■ Your objective ■
Scan the records below for the line containing "Instruction: Click cross shoulder value 61" and the line containing "You are a computer-use agent. Image resolution: width=1013". Copy both, plus every line between, exactly.

[Data to examine]

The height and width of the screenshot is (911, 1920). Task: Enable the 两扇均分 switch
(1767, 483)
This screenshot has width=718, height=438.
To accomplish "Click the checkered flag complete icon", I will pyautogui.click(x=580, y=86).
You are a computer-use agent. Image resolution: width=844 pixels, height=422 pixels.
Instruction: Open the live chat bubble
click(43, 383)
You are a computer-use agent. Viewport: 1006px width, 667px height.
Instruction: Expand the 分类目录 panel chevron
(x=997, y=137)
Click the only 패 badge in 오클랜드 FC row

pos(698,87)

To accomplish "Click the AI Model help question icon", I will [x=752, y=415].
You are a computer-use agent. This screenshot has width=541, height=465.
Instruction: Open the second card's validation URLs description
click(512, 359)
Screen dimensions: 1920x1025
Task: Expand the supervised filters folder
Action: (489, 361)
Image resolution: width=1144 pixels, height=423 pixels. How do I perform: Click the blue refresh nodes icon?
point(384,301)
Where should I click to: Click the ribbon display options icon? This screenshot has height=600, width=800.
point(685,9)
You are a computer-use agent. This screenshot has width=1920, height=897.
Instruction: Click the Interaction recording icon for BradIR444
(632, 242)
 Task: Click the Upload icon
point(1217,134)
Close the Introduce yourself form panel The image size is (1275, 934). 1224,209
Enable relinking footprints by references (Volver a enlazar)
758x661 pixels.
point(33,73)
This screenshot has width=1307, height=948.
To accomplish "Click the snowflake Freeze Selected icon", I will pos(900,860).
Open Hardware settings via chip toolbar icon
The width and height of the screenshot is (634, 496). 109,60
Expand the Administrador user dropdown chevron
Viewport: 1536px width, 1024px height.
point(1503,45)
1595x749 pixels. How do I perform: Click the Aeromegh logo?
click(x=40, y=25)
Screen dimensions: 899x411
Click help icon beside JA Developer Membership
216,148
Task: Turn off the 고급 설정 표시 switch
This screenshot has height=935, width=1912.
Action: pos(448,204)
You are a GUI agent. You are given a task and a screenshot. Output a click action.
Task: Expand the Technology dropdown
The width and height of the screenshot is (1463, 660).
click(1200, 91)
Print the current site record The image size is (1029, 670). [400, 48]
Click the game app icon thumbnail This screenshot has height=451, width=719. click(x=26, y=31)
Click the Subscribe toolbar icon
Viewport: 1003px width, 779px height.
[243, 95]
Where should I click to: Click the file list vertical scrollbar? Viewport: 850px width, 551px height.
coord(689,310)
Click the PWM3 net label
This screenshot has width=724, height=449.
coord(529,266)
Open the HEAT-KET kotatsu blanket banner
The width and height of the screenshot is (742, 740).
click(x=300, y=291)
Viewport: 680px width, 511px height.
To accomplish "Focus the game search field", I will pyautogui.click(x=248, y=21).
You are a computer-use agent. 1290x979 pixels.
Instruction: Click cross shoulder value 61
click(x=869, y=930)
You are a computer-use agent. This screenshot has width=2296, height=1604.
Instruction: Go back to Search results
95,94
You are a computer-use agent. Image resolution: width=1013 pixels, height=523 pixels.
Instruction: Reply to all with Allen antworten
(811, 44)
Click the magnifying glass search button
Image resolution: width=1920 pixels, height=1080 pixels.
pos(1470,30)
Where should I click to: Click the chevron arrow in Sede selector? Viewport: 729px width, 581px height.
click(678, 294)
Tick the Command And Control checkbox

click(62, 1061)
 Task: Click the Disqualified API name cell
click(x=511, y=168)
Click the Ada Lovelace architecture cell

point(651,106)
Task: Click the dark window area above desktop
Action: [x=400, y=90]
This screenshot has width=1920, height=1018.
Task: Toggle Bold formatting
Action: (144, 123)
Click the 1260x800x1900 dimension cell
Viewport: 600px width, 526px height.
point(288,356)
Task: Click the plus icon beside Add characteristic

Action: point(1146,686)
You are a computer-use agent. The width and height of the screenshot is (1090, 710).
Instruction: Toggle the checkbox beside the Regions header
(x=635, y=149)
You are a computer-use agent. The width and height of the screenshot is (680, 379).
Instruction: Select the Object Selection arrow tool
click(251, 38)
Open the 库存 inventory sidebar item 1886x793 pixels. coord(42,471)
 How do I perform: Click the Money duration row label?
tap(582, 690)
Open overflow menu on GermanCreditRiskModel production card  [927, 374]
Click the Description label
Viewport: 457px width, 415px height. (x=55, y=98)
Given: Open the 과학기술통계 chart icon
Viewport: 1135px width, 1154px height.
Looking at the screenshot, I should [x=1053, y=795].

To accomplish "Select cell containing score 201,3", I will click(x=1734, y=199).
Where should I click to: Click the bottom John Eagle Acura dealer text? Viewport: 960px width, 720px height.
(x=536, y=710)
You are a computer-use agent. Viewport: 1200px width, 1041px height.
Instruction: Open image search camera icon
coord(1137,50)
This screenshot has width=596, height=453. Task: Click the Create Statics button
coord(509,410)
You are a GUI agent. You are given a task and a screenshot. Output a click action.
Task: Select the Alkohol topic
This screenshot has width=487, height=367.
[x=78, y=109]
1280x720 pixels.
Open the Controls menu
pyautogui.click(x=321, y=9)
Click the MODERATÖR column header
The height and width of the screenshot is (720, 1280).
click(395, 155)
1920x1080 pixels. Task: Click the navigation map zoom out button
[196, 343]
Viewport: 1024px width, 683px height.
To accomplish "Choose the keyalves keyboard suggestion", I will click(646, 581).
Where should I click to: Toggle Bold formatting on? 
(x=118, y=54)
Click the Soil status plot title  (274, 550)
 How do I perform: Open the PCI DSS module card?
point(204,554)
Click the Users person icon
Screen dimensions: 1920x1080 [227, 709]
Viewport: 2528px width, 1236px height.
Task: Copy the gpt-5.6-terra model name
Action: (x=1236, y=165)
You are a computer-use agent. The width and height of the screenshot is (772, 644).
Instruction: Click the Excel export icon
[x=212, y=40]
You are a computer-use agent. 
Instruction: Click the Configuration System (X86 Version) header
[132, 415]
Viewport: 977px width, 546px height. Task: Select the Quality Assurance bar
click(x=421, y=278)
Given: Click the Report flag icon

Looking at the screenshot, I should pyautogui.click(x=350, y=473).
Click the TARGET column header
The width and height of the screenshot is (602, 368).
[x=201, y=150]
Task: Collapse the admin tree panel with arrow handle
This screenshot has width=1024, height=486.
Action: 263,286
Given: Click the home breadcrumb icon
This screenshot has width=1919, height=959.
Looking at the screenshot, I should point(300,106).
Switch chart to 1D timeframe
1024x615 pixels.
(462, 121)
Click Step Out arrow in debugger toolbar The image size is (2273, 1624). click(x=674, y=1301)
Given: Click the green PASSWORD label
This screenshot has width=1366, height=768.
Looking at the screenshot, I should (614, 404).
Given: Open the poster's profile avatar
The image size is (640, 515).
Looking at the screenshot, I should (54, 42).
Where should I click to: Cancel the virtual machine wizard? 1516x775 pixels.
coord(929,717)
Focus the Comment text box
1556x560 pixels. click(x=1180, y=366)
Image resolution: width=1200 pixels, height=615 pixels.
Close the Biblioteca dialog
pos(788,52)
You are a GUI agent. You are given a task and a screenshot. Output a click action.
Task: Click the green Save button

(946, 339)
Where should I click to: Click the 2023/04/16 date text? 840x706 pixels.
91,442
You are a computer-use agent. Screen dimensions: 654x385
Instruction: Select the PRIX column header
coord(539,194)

[/Data to examine]

■ Written response ■
Instruction: Click cross shoulder value 61
click(x=869, y=930)
You are a computer-use agent. This screenshot has width=2296, height=1604.
Instruction: Go back to Search results
95,94
You are a computer-use agent. Image resolution: width=1013 pixels, height=523 pixels.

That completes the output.